Goal: Copy out each of the dataset items below line for line, with nothing changed.

::: Records supplied

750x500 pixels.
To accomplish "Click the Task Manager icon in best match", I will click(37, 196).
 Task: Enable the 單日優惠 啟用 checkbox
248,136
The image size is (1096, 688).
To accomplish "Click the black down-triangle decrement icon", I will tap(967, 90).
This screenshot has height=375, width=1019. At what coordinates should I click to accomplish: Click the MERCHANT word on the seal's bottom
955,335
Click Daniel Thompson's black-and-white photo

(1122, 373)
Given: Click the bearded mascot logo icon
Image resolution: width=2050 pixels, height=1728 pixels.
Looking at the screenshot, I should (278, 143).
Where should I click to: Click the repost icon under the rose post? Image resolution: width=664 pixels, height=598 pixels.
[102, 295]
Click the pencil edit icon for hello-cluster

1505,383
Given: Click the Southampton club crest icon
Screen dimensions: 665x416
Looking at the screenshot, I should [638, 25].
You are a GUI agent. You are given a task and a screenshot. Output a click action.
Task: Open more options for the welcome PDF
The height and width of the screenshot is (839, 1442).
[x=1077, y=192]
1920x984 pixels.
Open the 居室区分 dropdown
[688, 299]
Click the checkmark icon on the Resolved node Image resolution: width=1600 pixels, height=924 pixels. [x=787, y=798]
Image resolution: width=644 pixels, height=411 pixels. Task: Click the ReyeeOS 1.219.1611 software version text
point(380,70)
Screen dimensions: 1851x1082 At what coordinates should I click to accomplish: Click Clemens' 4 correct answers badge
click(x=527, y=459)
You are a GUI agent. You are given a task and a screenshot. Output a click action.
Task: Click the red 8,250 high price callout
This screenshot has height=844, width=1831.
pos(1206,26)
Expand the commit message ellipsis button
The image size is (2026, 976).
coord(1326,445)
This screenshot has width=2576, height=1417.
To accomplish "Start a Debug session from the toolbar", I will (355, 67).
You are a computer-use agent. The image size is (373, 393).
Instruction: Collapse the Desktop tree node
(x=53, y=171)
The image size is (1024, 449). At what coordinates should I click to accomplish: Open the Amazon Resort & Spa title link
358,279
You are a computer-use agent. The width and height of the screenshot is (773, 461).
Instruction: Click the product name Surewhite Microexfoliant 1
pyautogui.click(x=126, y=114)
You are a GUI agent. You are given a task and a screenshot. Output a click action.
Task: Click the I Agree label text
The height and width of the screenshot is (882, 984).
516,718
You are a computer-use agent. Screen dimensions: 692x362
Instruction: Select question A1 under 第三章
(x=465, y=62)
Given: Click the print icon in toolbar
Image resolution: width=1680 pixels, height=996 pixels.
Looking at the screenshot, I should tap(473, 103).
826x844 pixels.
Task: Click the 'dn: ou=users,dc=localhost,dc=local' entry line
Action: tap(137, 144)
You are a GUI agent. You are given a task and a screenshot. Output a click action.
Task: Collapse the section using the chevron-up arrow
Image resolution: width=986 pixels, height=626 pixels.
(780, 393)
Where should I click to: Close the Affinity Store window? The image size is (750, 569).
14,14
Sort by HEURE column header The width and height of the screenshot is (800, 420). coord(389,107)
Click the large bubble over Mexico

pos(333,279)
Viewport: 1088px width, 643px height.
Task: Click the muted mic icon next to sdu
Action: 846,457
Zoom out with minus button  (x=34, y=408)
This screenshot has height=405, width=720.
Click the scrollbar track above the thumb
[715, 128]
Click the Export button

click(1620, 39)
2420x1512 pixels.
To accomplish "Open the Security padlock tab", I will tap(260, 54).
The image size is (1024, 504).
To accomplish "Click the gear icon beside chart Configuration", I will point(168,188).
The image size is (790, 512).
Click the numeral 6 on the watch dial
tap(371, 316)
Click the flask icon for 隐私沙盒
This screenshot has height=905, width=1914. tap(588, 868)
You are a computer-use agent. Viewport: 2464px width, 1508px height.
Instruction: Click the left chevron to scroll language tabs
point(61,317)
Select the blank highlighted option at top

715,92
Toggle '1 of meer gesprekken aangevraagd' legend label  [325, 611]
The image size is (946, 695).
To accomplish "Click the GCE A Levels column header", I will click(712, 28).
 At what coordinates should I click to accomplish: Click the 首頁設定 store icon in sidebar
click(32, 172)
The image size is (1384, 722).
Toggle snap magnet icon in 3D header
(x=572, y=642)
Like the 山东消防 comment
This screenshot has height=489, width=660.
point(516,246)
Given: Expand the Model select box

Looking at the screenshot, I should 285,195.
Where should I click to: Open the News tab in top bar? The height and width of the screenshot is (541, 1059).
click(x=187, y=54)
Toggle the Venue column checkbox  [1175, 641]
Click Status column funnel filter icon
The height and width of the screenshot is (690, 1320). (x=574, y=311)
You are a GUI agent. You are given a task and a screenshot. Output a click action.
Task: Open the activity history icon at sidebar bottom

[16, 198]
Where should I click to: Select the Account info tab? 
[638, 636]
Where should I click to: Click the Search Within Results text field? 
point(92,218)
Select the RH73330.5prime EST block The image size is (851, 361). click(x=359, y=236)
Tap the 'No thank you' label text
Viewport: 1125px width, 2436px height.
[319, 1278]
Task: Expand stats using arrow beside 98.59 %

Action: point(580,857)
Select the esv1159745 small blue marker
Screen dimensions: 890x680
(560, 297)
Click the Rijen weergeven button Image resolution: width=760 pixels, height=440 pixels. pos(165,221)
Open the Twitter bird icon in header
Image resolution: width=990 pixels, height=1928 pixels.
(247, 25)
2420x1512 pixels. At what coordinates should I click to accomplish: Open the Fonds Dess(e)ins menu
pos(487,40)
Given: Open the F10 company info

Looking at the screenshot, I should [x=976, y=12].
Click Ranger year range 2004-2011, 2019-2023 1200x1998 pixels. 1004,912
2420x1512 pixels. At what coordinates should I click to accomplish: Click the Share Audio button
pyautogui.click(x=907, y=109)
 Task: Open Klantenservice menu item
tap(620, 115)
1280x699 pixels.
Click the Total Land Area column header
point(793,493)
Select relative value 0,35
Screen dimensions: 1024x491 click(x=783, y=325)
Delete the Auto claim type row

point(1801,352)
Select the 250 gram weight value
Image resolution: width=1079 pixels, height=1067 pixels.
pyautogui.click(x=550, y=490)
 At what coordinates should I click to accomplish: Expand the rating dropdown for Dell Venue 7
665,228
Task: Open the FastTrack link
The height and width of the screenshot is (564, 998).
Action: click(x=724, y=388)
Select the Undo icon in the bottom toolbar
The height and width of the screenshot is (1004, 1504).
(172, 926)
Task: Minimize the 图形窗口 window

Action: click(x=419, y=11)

::::::

Written answer:
750x500 pixels.
To accomplish "Click the Task Manager icon in best match", I will click(37, 196).
 Task: Enable the 單日優惠 啟用 checkbox
248,136
The image size is (1096, 688).
To accomplish "Click the black down-triangle decrement icon", I will tap(967, 90).
This screenshot has height=375, width=1019. At what coordinates should I click to accomplish: Click the MERCHANT word on the seal's bottom
955,335
Click Daniel Thompson's black-and-white photo

(1122, 373)
Given: Click the bearded mascot logo icon
Image resolution: width=2050 pixels, height=1728 pixels.
Looking at the screenshot, I should (278, 143).
Where should I click to: Click the repost icon under the rose post? Image resolution: width=664 pixels, height=598 pixels.
[102, 295]
Click the pencil edit icon for hello-cluster

1505,383
Given: Click the Southampton club crest icon
Screen dimensions: 665x416
Looking at the screenshot, I should [638, 25].
You are a GUI agent. You are given a task and a screenshot. Output a click action.
Task: Open more options for the welcome PDF
The height and width of the screenshot is (839, 1442).
[x=1077, y=192]
1920x984 pixels.
Open the 居室区分 dropdown
[688, 299]
Click the checkmark icon on the Resolved node Image resolution: width=1600 pixels, height=924 pixels. [x=787, y=798]
Image resolution: width=644 pixels, height=411 pixels. Task: Click the ReyeeOS 1.219.1611 software version text
point(380,70)
Screen dimensions: 1851x1082 At what coordinates should I click to accomplish: Click Clemens' 4 correct answers badge
click(x=527, y=459)
You are a GUI agent. You are given a task and a screenshot. Output a click action.
Task: Click the red 8,250 high price callout
This screenshot has height=844, width=1831.
pos(1206,26)
Expand the commit message ellipsis button
The image size is (2026, 976).
coord(1326,445)
This screenshot has width=2576, height=1417.
To accomplish "Start a Debug session from the toolbar", I will (355, 67).
You are a computer-use agent. The image size is (373, 393).
Instruction: Collapse the Desktop tree node
(x=53, y=171)
The image size is (1024, 449). At what coordinates should I click to accomplish: Open the Amazon Resort & Spa title link
358,279
You are a computer-use agent. The width and height of the screenshot is (773, 461).
Instruction: Click the product name Surewhite Microexfoliant 1
pyautogui.click(x=126, y=114)
You are a GUI agent. You are given a task and a screenshot. Output a click action.
Task: Click the I Agree label text
The height and width of the screenshot is (882, 984).
516,718
You are a computer-use agent. Screen dimensions: 692x362
Instruction: Select question A1 under 第三章
(x=465, y=62)
Given: Click the print icon in toolbar
Image resolution: width=1680 pixels, height=996 pixels.
Looking at the screenshot, I should tap(473, 103).
826x844 pixels.
Task: Click the 'dn: ou=users,dc=localhost,dc=local' entry line
Action: tap(137, 144)
You are a GUI agent. You are given a task and a screenshot. Output a click action.
Task: Collapse the section using the chevron-up arrow
Image resolution: width=986 pixels, height=626 pixels.
(780, 393)
Where should I click to: Close the Affinity Store window? The image size is (750, 569).
14,14
Sort by HEURE column header The width and height of the screenshot is (800, 420). coord(389,107)
Click the large bubble over Mexico

pos(333,279)
Viewport: 1088px width, 643px height.
Task: Click the muted mic icon next to sdu
Action: 846,457
Zoom out with minus button  (x=34, y=408)
This screenshot has height=405, width=720.
Click the scrollbar track above the thumb
[715, 128]
Click the Export button

click(1620, 39)
2420x1512 pixels.
To accomplish "Open the Security padlock tab", I will tap(260, 54).
The image size is (1024, 504).
To accomplish "Click the gear icon beside chart Configuration", I will point(168,188).
The image size is (790, 512).
Click the numeral 6 on the watch dial
tap(371, 316)
Click the flask icon for 隐私沙盒
This screenshot has height=905, width=1914. tap(588, 868)
You are a computer-use agent. Viewport: 2464px width, 1508px height.
Instruction: Click the left chevron to scroll language tabs
point(61,317)
Select the blank highlighted option at top

715,92
Toggle '1 of meer gesprekken aangevraagd' legend label  [325, 611]
The image size is (946, 695).
To accomplish "Click the GCE A Levels column header", I will click(712, 28).
 At what coordinates should I click to accomplish: Click the 首頁設定 store icon in sidebar
click(32, 172)
The image size is (1384, 722).
Toggle snap magnet icon in 3D header
(x=572, y=642)
Like the 山东消防 comment
This screenshot has height=489, width=660.
point(516,246)
Given: Expand the Model select box

Looking at the screenshot, I should 285,195.
Where should I click to: Open the News tab in top bar? The height and width of the screenshot is (541, 1059).
click(x=187, y=54)
Toggle the Venue column checkbox  [1175, 641]
Click Status column funnel filter icon
The height and width of the screenshot is (690, 1320). (x=574, y=311)
You are a GUI agent. You are given a task and a screenshot. Output a click action.
Task: Open the activity history icon at sidebar bottom

[16, 198]
Where should I click to: Select the Account info tab? 
[638, 636]
Where should I click to: Click the Search Within Results text field? 
point(92,218)
Select the RH73330.5prime EST block The image size is (851, 361). click(x=359, y=236)
Tap the 'No thank you' label text
Viewport: 1125px width, 2436px height.
[319, 1278]
Task: Expand stats using arrow beside 98.59 %

Action: point(580,857)
Select the esv1159745 small blue marker
Screen dimensions: 890x680
(560, 297)
Click the Rijen weergeven button Image resolution: width=760 pixels, height=440 pixels. pos(165,221)
Open the Twitter bird icon in header
Image resolution: width=990 pixels, height=1928 pixels.
(247, 25)
2420x1512 pixels. At what coordinates should I click to accomplish: Open the Fonds Dess(e)ins menu
pos(487,40)
Given: Open the F10 company info

Looking at the screenshot, I should [x=976, y=12].
Click Ranger year range 2004-2011, 2019-2023 1200x1998 pixels. 1004,912
2420x1512 pixels. At what coordinates should I click to accomplish: Click the Share Audio button
pyautogui.click(x=907, y=109)
 Task: Open Klantenservice menu item
tap(620, 115)
1280x699 pixels.
Click the Total Land Area column header
point(793,493)
Select relative value 0,35
Screen dimensions: 1024x491 click(x=783, y=325)
Delete the Auto claim type row

point(1801,352)
Select the 250 gram weight value
Image resolution: width=1079 pixels, height=1067 pixels.
pyautogui.click(x=550, y=490)
 At what coordinates should I click to accomplish: Expand the rating dropdown for Dell Venue 7
665,228
Task: Open the FastTrack link
The height and width of the screenshot is (564, 998).
Action: click(x=724, y=388)
Select the Undo icon in the bottom toolbar
The height and width of the screenshot is (1004, 1504).
(172, 926)
Task: Minimize the 图形窗口 window

Action: click(x=419, y=11)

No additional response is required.